Leaving the pictures out, transcribe the records below exactly.

|---|

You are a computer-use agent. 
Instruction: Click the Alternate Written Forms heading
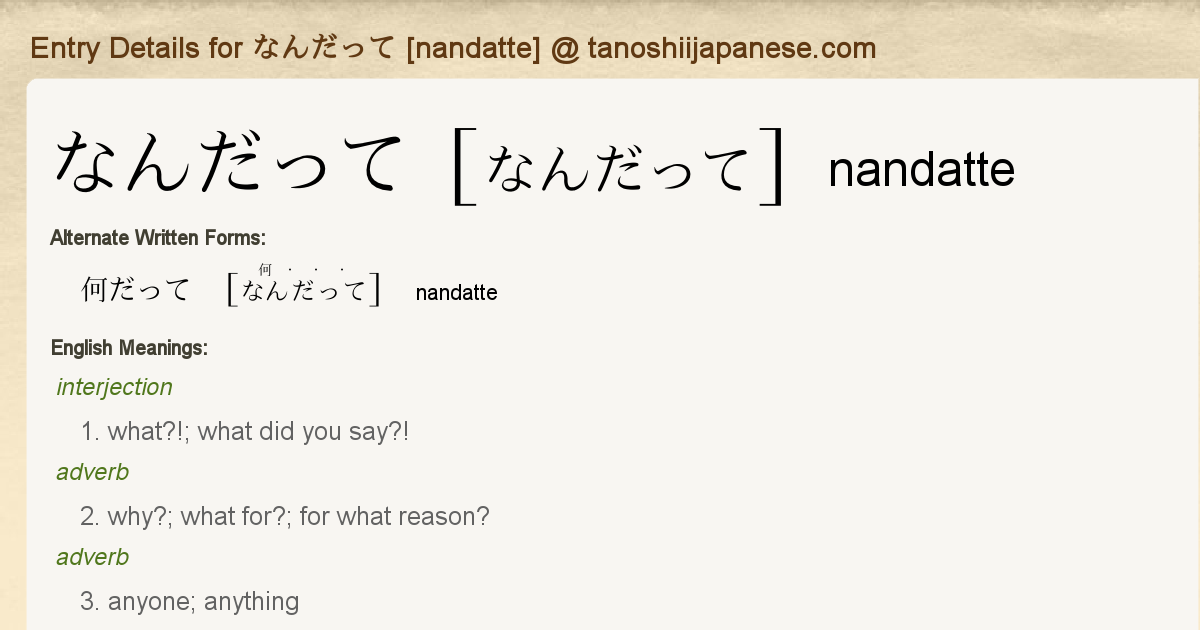158,238

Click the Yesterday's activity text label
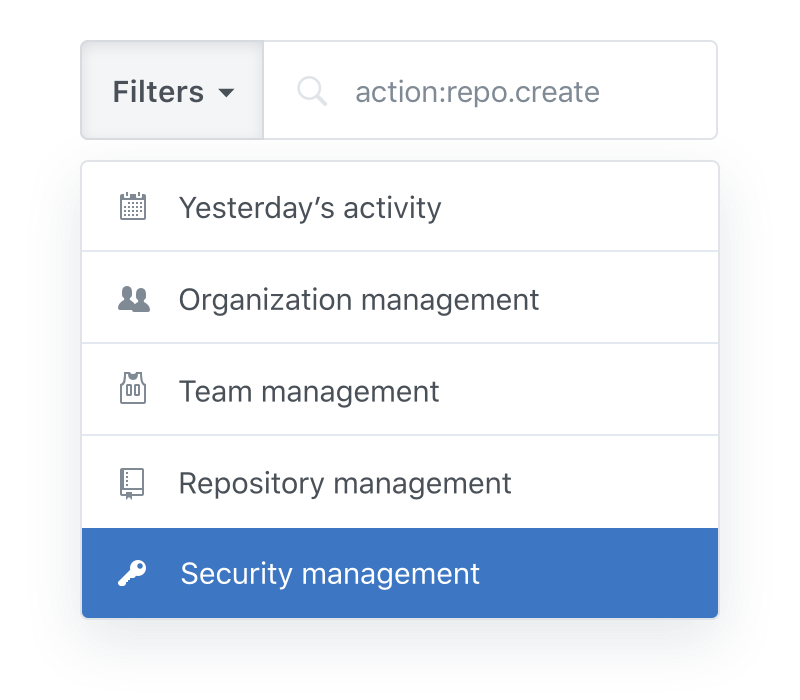coord(310,209)
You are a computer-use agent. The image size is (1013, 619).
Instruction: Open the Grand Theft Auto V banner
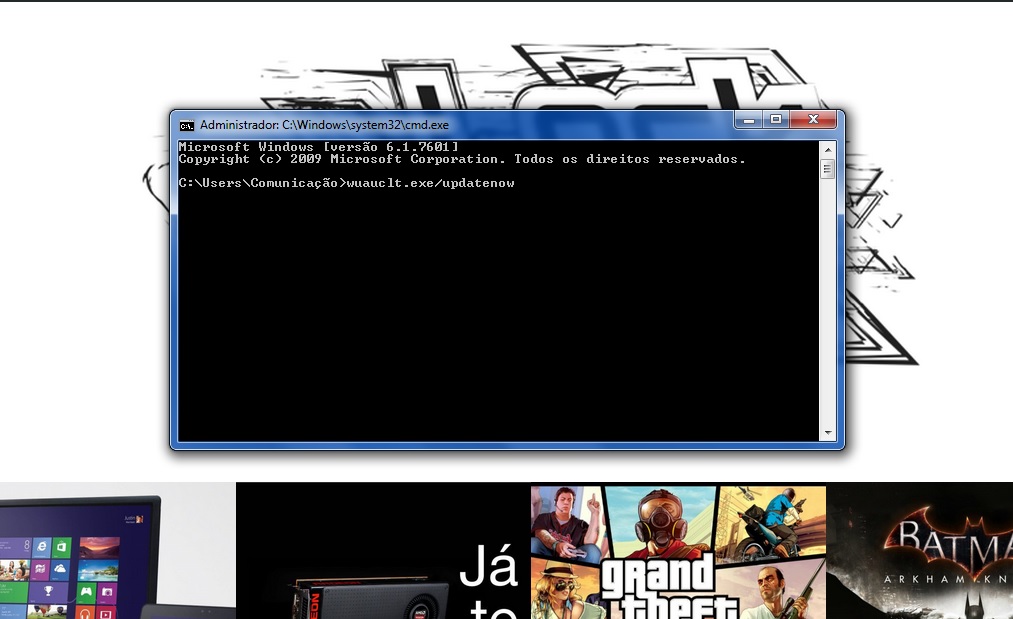point(677,550)
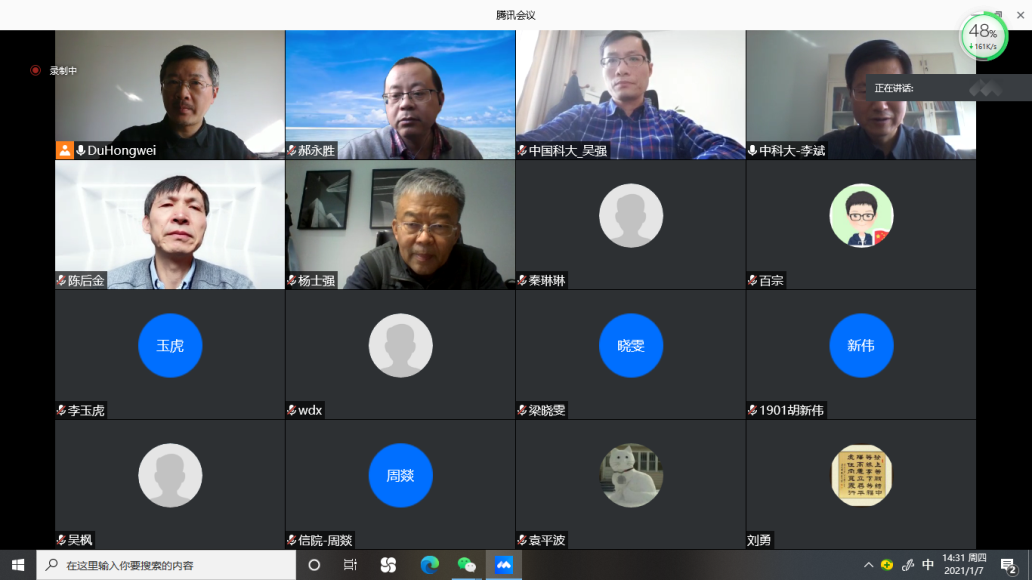
Task: Select the video tile of 陈后金
Action: coord(170,225)
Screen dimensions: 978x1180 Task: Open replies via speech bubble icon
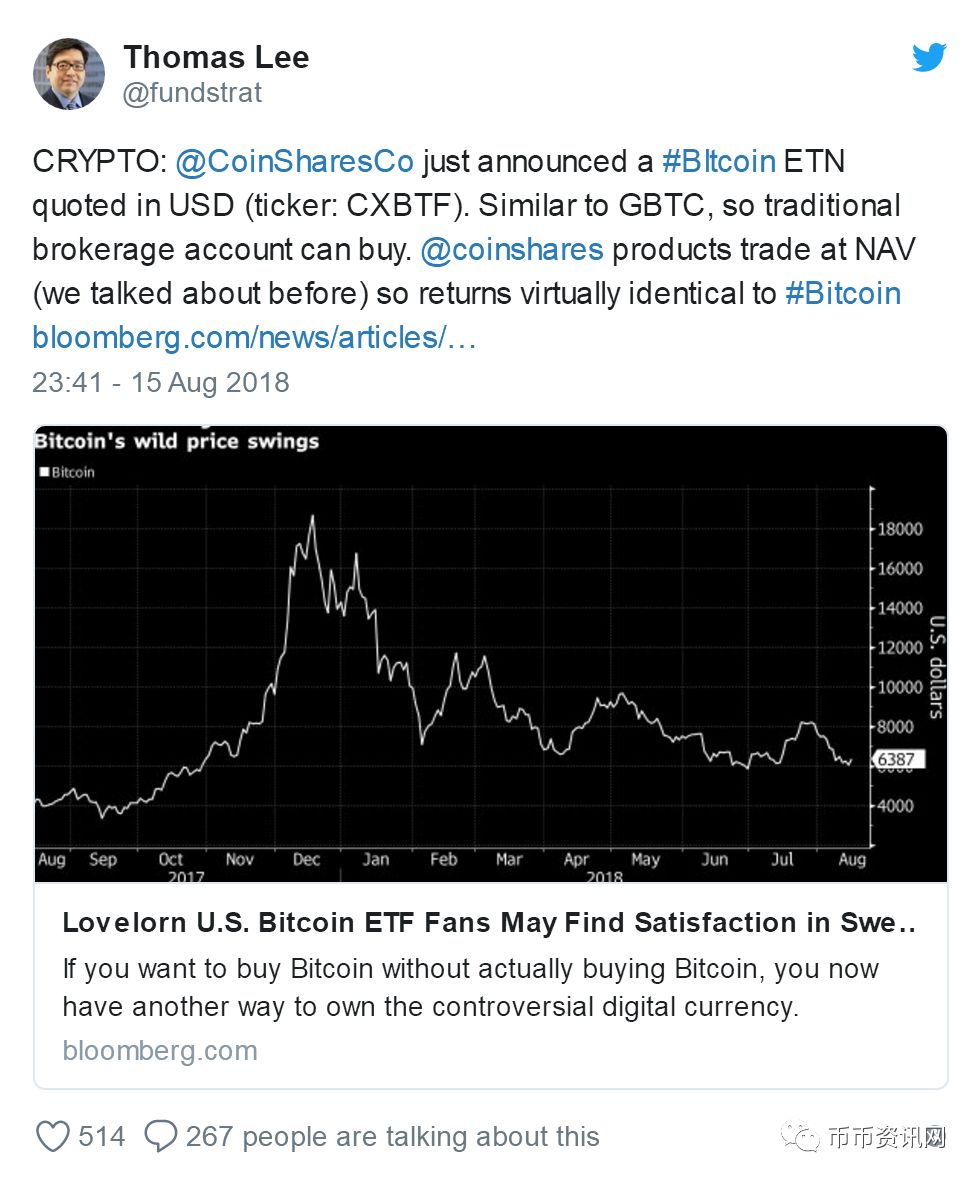160,1136
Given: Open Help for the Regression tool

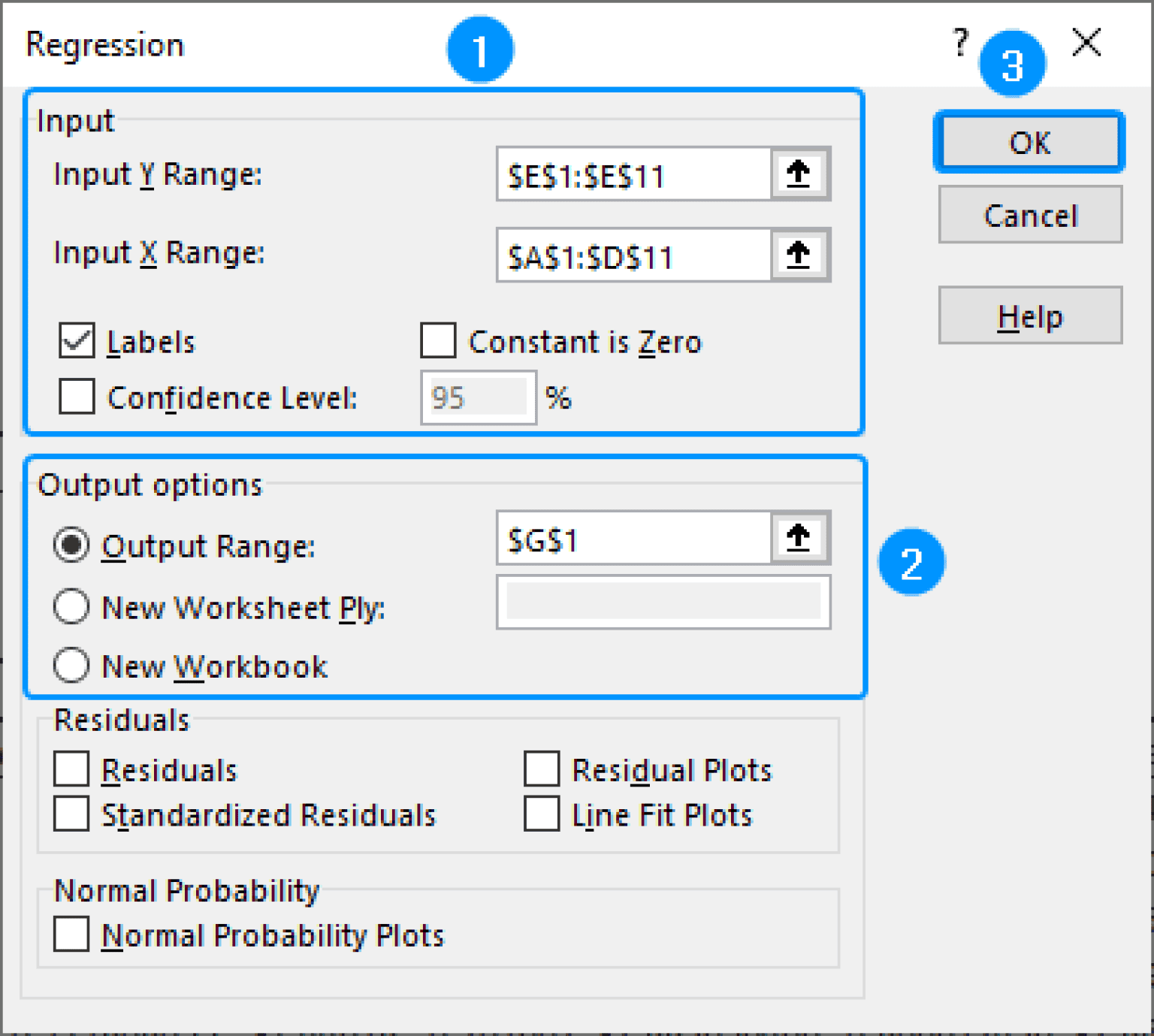Looking at the screenshot, I should coord(1029,316).
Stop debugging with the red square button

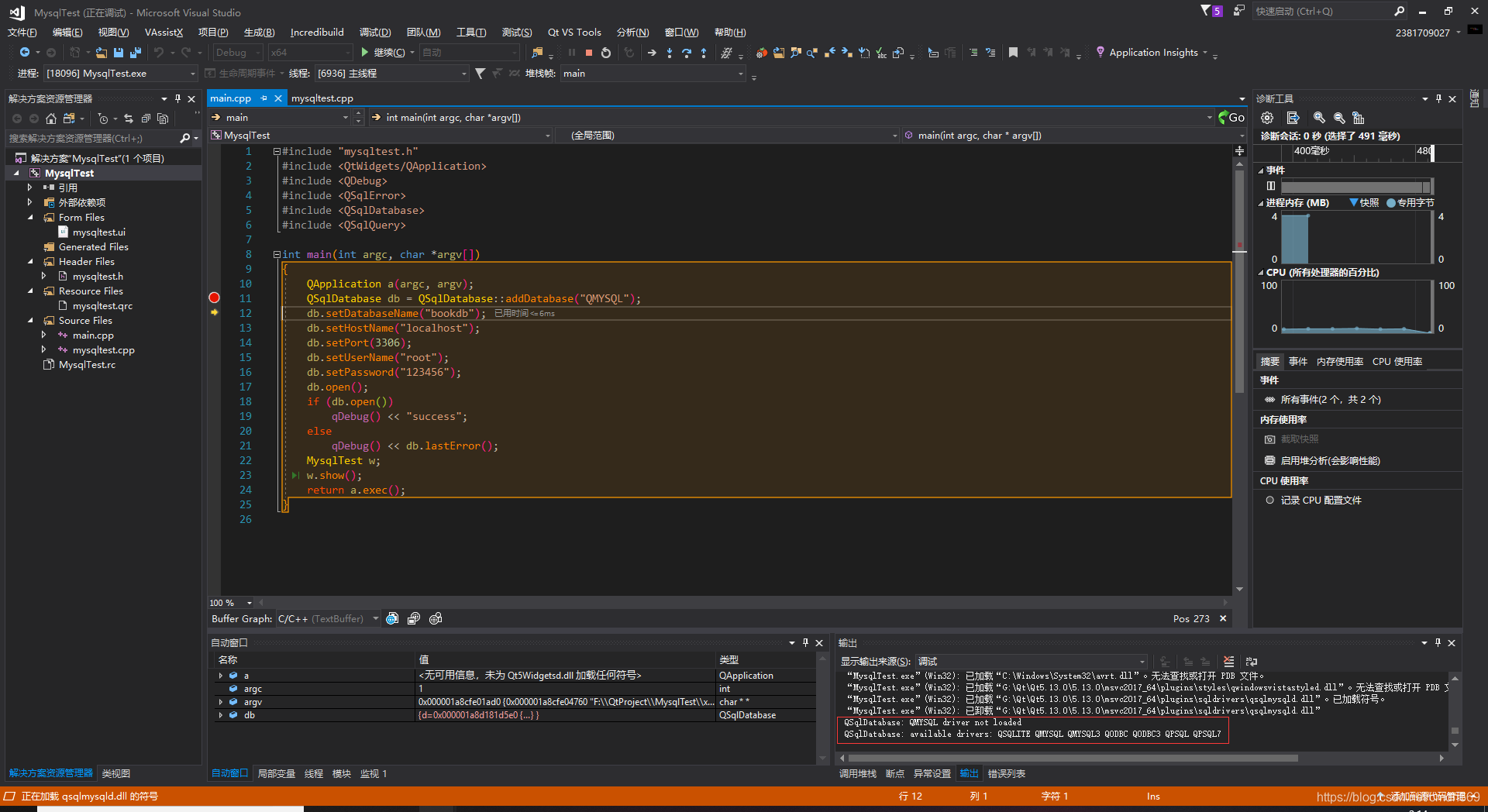click(589, 53)
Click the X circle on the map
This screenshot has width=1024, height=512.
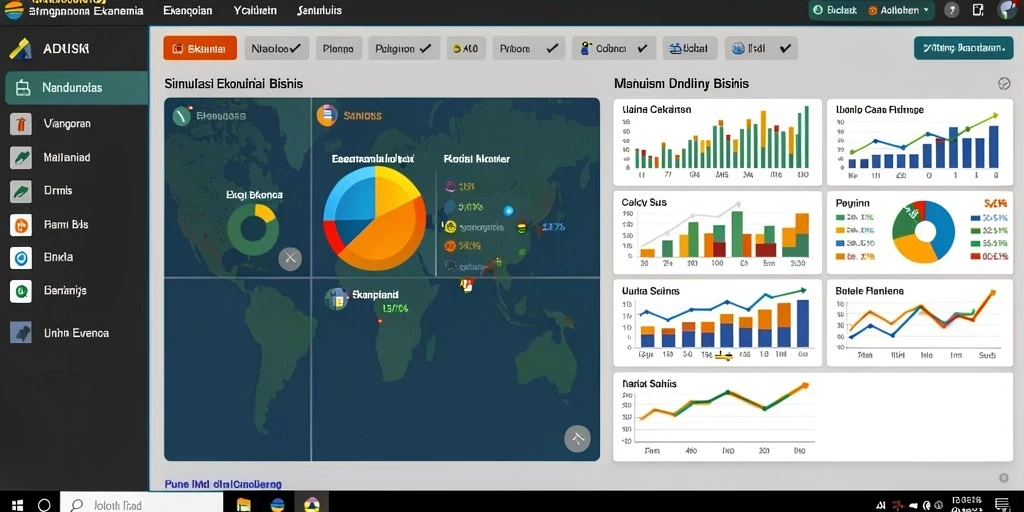coord(290,259)
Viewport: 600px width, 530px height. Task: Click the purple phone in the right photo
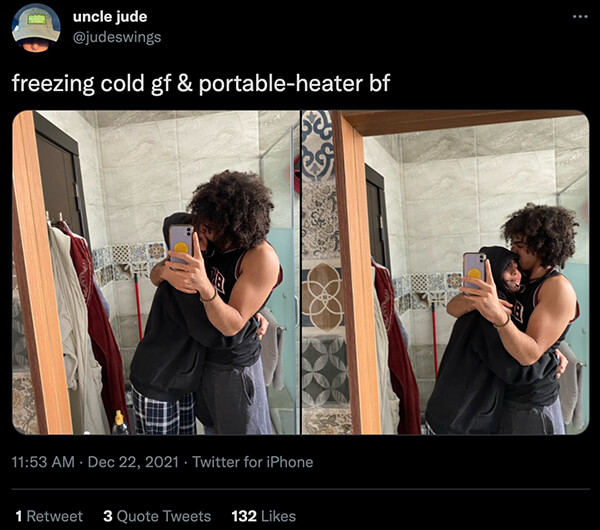click(x=474, y=272)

|---|

#### Written answer
You are a computer-use agent. 
Instruction: Click the Alternate Written Forms heading
158,238

Click the Yesterday's activity text label
coord(310,209)
You are a computer-use agent. The image size is (1013, 619).
Instruction: Open the Grand Theft Auto V banner
point(677,550)
Task: Select the video tile of 陈后金
Action: coord(170,225)
Screen dimensions: 978x1180 Task: Open replies via speech bubble icon
160,1136
Given: Open Help for the Regression tool

Looking at the screenshot, I should coord(1029,316).
Stop debugging with the red square button

click(589, 53)
Click the X circle on the map
This screenshot has width=1024, height=512.
coord(290,259)
Viewport: 600px width, 530px height. Task: Click the purple phone in the right photo
click(x=474, y=272)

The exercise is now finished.